What the task asks: Find the line below with "Image resolution: width=219" and the line with "Task: Click 查看 for the 8888888888 row". Output them and the lines between, exactly, but not the pictures.
__________________________________________________
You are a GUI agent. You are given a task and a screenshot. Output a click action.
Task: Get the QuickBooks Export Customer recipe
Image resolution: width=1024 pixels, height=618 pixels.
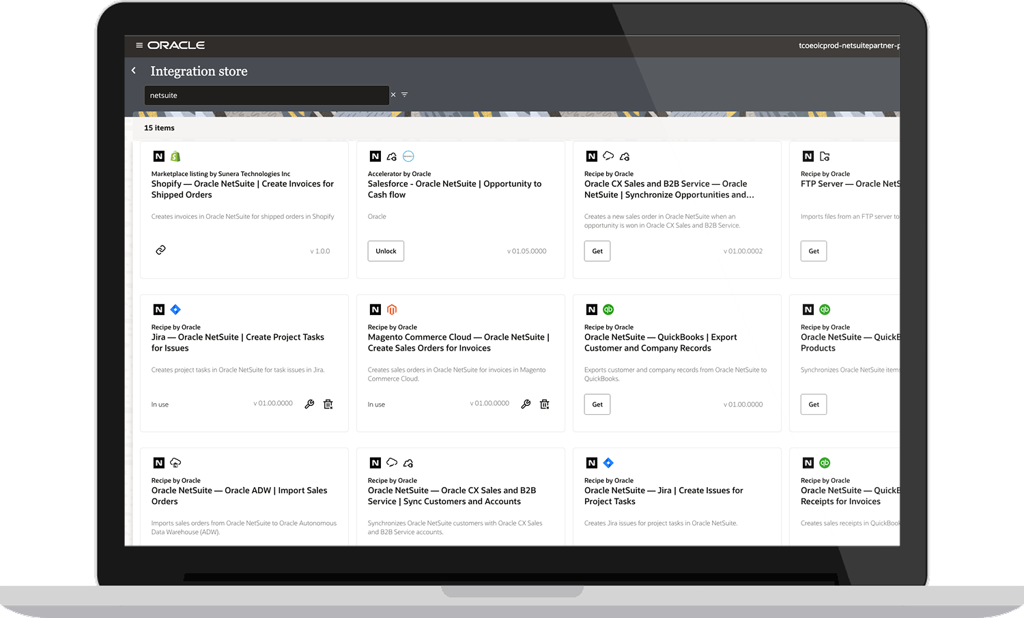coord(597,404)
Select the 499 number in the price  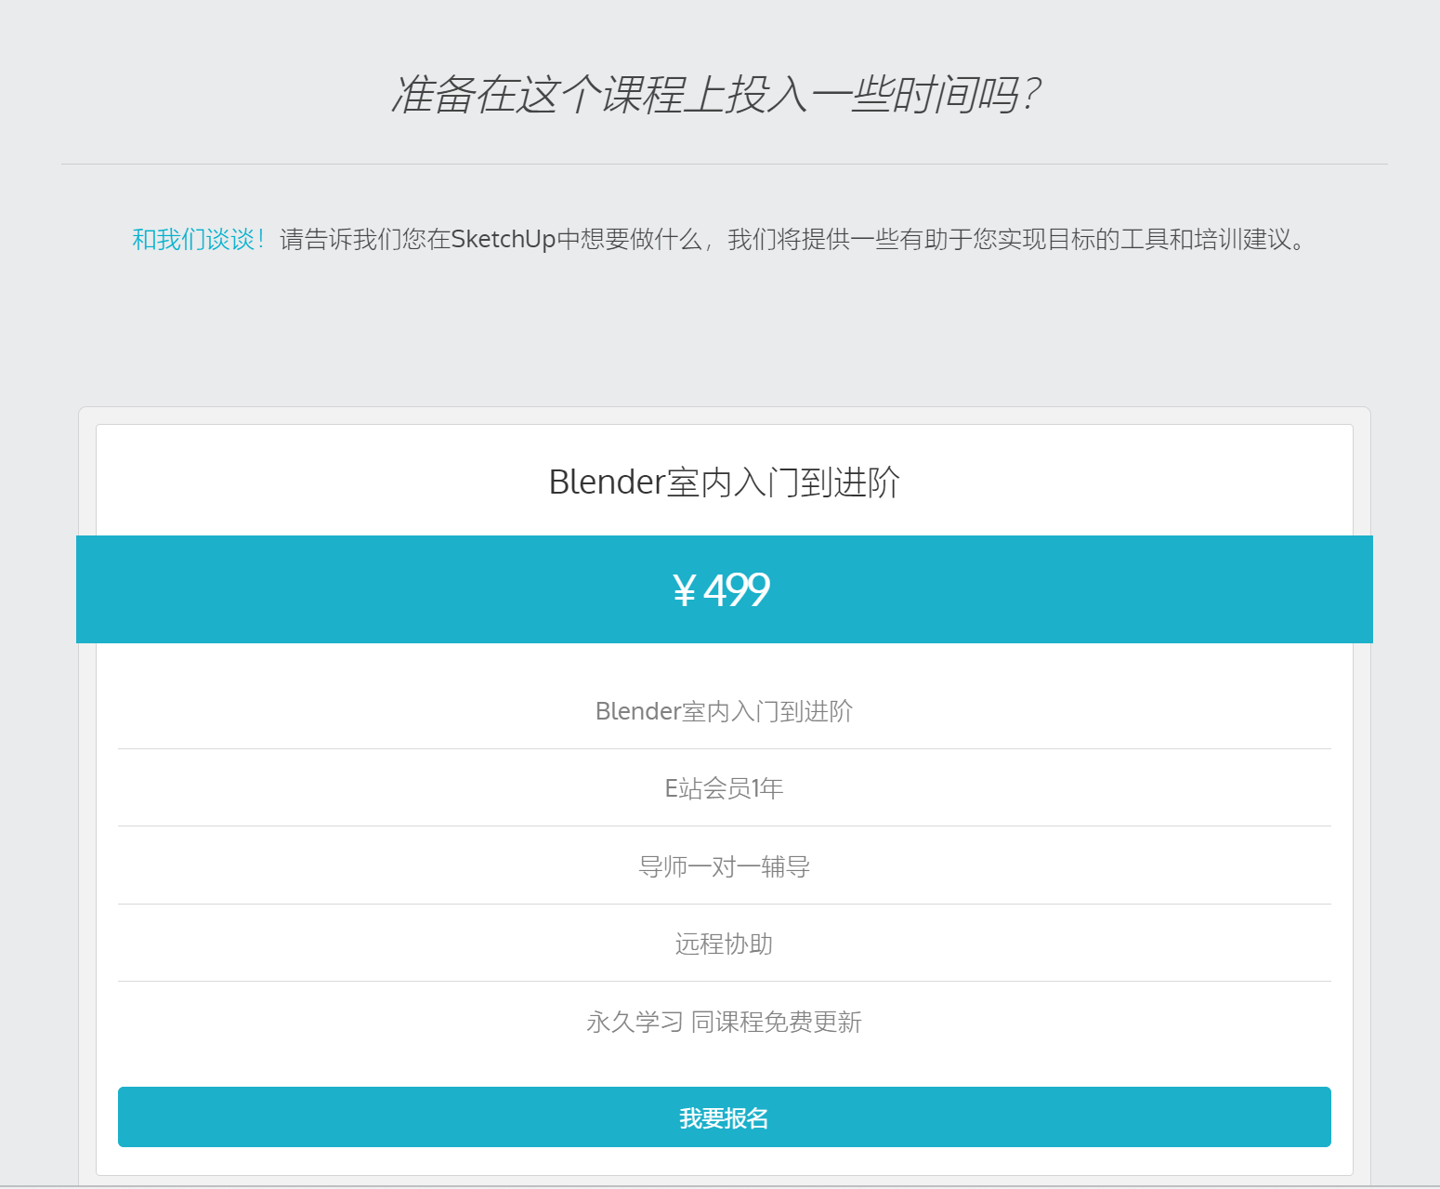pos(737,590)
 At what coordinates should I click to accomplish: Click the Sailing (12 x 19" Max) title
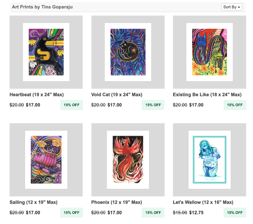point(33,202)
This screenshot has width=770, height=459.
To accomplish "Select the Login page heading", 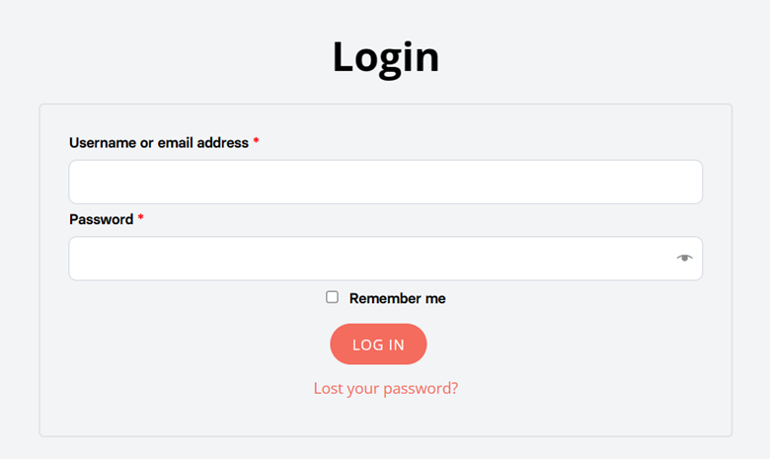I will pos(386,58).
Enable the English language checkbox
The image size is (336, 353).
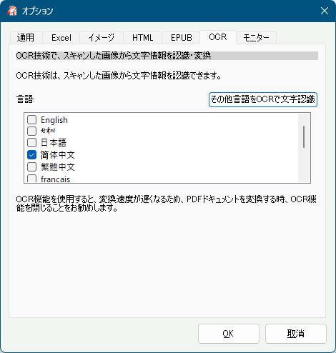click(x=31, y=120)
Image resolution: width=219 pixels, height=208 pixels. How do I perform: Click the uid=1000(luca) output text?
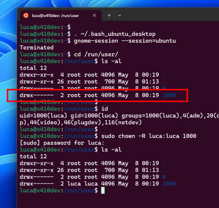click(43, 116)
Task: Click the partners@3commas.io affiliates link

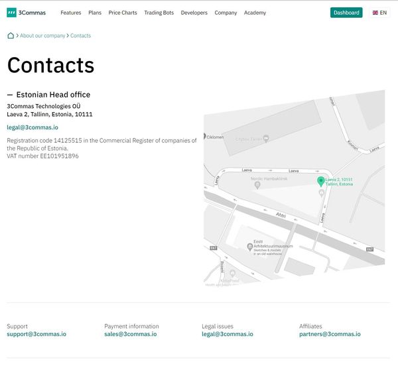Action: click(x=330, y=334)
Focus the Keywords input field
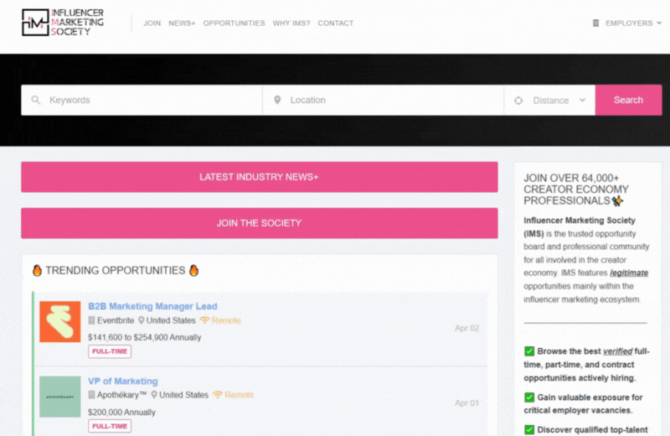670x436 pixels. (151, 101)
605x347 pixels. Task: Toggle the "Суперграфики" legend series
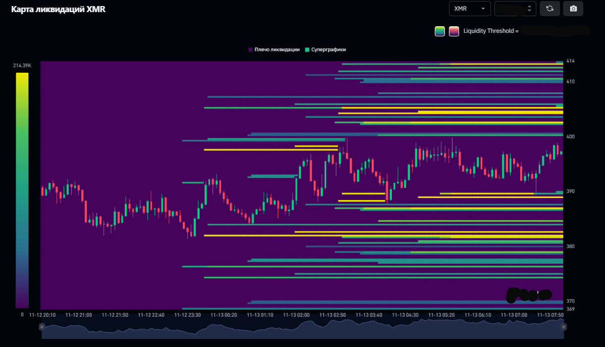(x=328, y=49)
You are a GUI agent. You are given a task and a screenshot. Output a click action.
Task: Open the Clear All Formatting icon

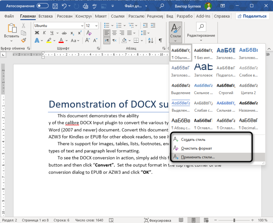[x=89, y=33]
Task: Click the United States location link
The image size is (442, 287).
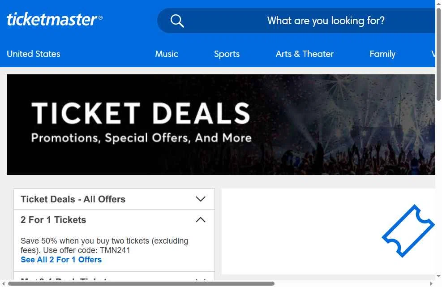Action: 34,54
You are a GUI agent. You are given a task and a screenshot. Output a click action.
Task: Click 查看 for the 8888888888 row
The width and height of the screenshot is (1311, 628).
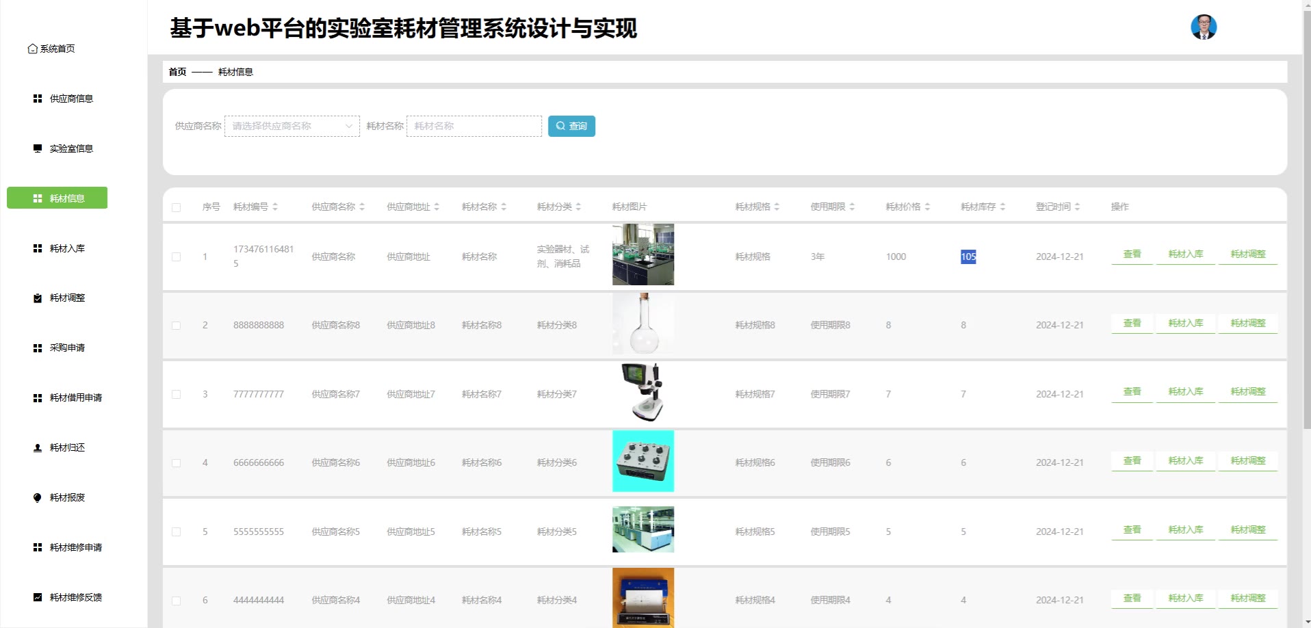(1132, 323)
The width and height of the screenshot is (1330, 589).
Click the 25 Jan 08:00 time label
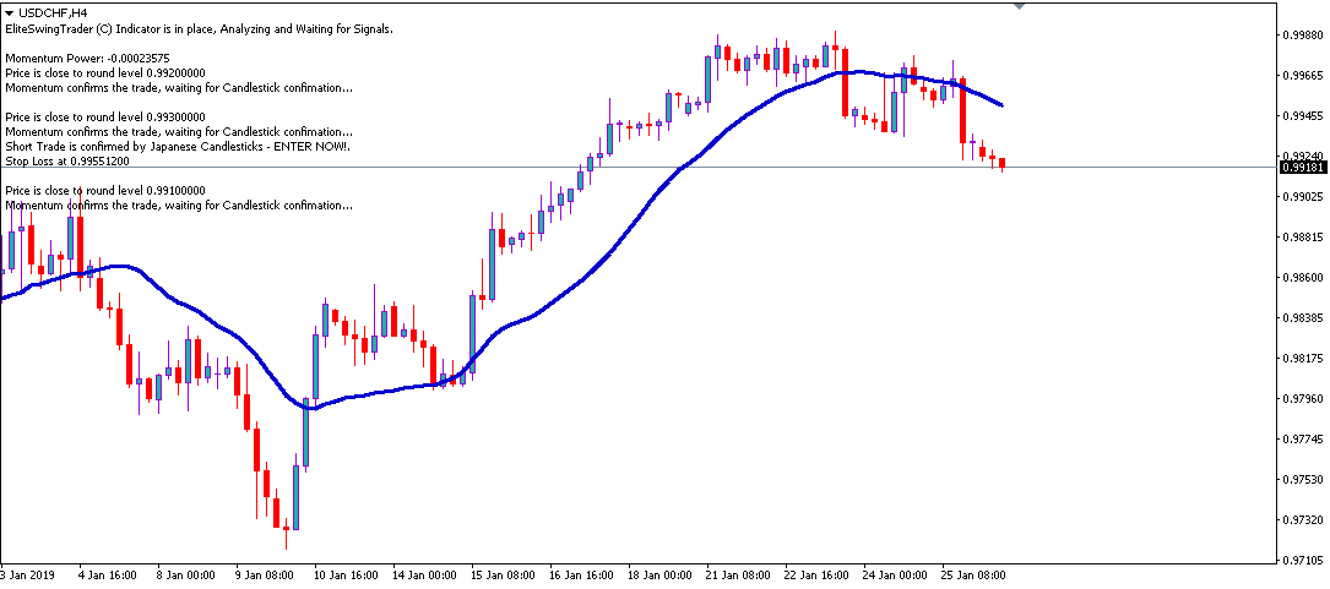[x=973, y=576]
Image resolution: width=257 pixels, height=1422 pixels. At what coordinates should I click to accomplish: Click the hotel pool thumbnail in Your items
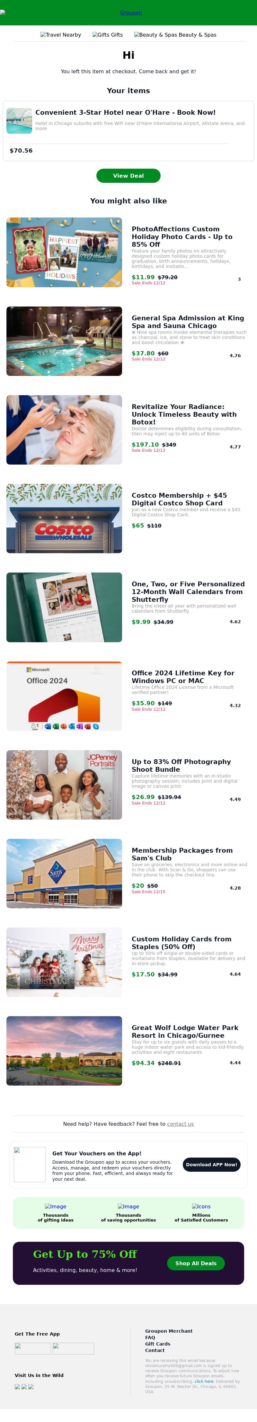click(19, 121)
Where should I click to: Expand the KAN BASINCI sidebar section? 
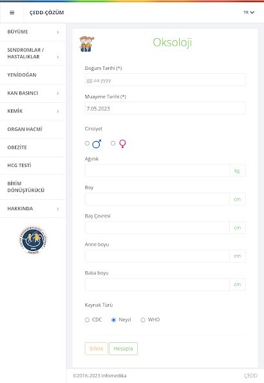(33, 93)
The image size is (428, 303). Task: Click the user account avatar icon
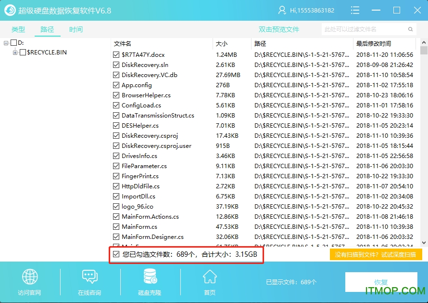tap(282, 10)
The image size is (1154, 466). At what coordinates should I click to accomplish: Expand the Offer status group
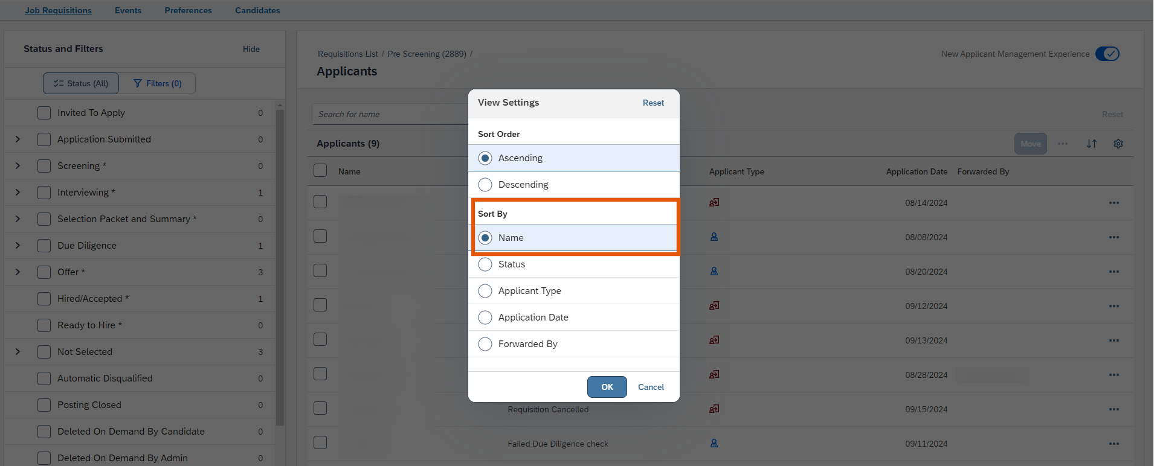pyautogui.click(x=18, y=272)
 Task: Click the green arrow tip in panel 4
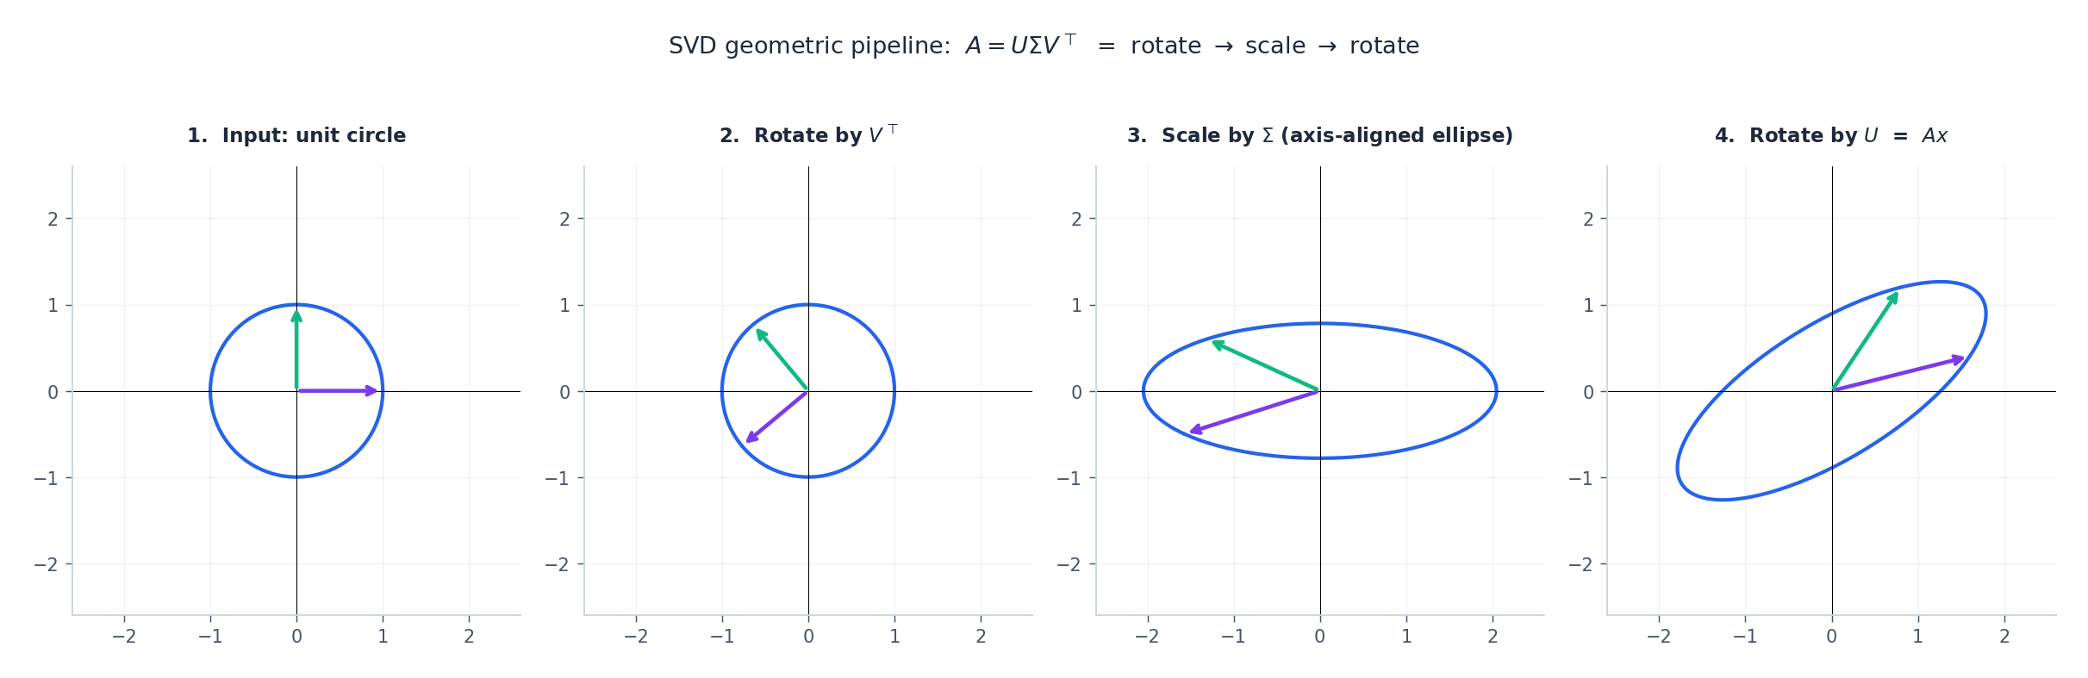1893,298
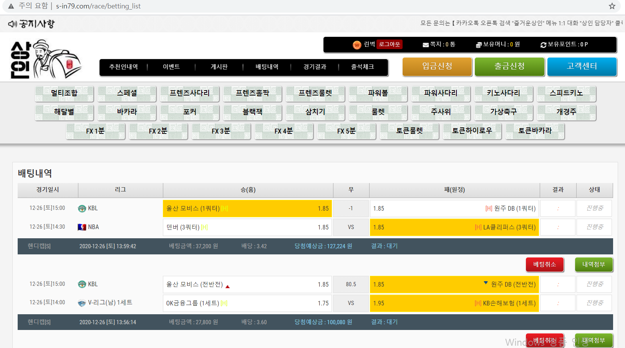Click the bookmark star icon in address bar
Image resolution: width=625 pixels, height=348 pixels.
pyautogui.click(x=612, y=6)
__________________________________________________
Solution:
Image resolution: width=219 pixels, height=208 pixels. How do I perform: Click the uid=1000(luca) output text?
click(43, 116)
Task: Click the partners@3commas.io affiliates link

Action: click(x=330, y=334)
Focus the Keywords input field
670x436 pixels. (151, 101)
605x347 pixels. Task: Toggle the "Суперграфики" legend series
(x=328, y=49)
You are a GUI agent. You are given a task and a screenshot. Output a click action.
Task: Open the Clear All Formatting icon

[x=89, y=33]
Task: Click the United States location link
The image size is (442, 287).
Action: 34,54
You are a GUI agent. You are given a task and a screenshot. Output a click action.
Task: Click 查看 for the 8888888888 row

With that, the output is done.